REPUBLIKA.CO.ID, JAKARTA -- Menteri Keuangan (Menkeu) Sri Mulyani mengatakan kinerja anggaran pendapatan dan belanja negara (APBN) hingga Agustus 2024 berada di jalur yang tepat. Sri menyampaikan pendapatan negara hingga Agustus 2024 tercatat sebesar Rp 1.777,0 triliun atau 63,4 persen dari target APBN 2024.
"Pendapatan negara kontraksinya 2,5 persen yoy atau jauh lebih kecil dari bulan lalu kontraksi 6,5 persen atau Juni yang kontraksi sampai delapan persen," ujar Sri Mulyani saat konferensi pers APBN KiTa edisi September 2024 di kantor Kementerian Keuangan, Jakarta, Senin (23/9/2024).
Sri menyampaikan belanja negara mengalami pertumbuhan sebesar Rp 1.930,7 triliun atau 58,1 persen dari pagu dan tumbuh 15,3 persen yoy. Sri menyampaikan pertumbuhan belanja modal terjaga dobel digit sejak awal tahun yang ditopang dengan kebutuhan untuk pemilu, beberapa bantuan sosial akibat Elnino belanja negara meningkat.
"Pertumbuhan (belanja modal) dobel digit ini masih bertahan sampai Agustus," ucap Sri.
Berdasarkan pendapatan dan belanja negara tersebut, Sri menyampaikan APBN hingga Agustus 2024 masih mengalami defisit sebesar Rp 153,7 triliun atau kontraksi 0,68 persen PDB. Sri menyebut capaian tersebut masih sesuai dengan rencaan target APBN 2024.
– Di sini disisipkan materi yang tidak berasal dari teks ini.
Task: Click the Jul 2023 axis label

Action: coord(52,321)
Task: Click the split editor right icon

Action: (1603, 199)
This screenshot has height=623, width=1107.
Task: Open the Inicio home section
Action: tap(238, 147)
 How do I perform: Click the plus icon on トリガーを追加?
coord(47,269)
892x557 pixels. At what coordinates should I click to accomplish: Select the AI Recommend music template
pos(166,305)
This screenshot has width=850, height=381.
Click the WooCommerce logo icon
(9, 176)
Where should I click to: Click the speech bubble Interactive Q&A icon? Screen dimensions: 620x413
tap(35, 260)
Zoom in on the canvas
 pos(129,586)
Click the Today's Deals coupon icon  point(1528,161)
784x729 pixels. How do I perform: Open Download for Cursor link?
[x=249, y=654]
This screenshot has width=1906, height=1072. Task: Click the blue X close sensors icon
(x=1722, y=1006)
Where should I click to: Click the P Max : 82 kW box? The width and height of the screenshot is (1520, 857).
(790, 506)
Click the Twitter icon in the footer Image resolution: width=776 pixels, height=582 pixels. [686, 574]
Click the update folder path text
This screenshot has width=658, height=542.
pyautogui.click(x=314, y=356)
"Keseimbangan primer masih dalam posisi status surplus sebesar Rp 161,8 triliun," lanjut Sri.
Sri mengatakan kontraksi pendapatan negara tak lepas dari tantangan yang terjadi pada sejumlah pos pendapatan seperti penerimaan dari pajak badan. Sri menyampaikan harga sejumlah komoditas penting Indonesia masih mengalami tekanan.
Sri mengatakan harga komoditas dalam tren menurun dengan volatilitas harga minyak dipicu faktor geoplitik dan lemahnya outlook pertumbuhan ekonomi.
Sri menyampaikan penurunan harga gas dan batubara akibat lemahnya permintaan global dan transisi energi. Sri menyampaikan outlook pertumbuhan global yang stagnan menyebabkan harga minyak anjlok di 74,5 dolar AS per barel.
"Beberapa komoditas penting Indonesia seperti batubara juga masih di 137,3 dolar AS per metrik ton atau kontraksi 28,8 persen yoy dari tahun. Makanya banyak perusahaan wajib pajak badan yang mengalami kontraksi dari sisi pembayaran pajak," kata Sri.